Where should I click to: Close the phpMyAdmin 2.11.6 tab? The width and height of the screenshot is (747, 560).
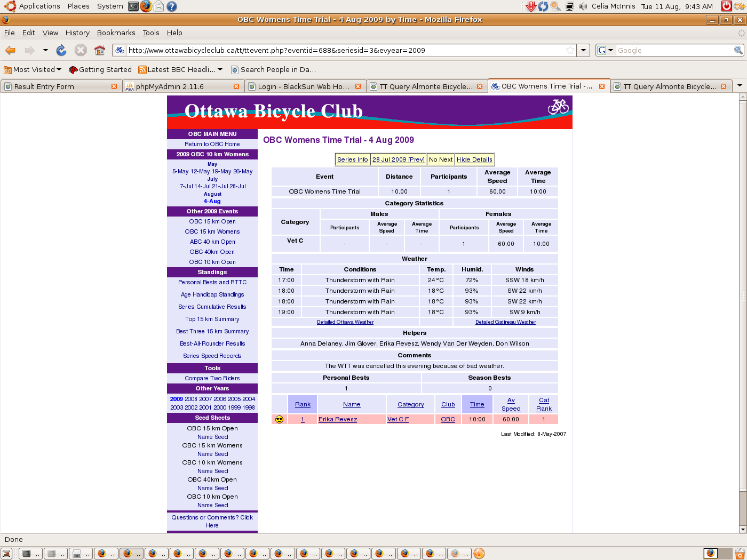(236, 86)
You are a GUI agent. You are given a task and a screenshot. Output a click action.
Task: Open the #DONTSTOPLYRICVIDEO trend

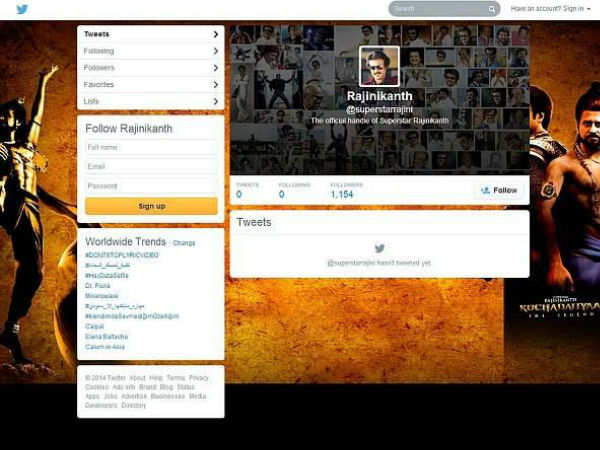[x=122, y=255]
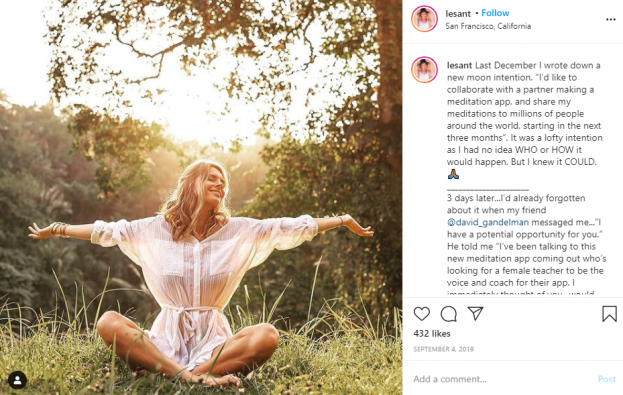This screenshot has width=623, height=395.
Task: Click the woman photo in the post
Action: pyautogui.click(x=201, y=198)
--
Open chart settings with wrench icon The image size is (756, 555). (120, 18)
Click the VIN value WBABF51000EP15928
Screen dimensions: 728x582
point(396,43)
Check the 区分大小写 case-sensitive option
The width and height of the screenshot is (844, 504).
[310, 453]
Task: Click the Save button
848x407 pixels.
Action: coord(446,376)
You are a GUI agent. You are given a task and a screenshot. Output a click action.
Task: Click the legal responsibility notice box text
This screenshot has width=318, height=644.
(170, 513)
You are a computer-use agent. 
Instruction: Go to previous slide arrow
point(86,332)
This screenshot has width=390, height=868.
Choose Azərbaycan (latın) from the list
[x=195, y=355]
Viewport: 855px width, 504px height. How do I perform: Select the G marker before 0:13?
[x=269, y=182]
--
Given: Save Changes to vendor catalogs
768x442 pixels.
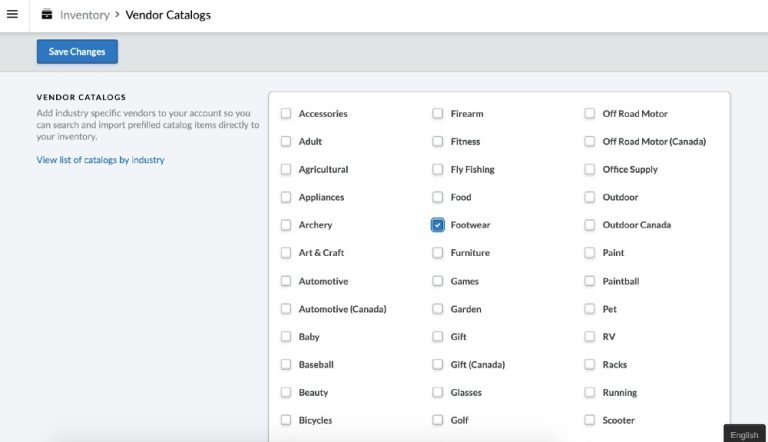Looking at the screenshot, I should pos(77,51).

• _Task brief_: In the listing above, how many lines include the string "Save"? Say only the number.

• _Task solution_: 2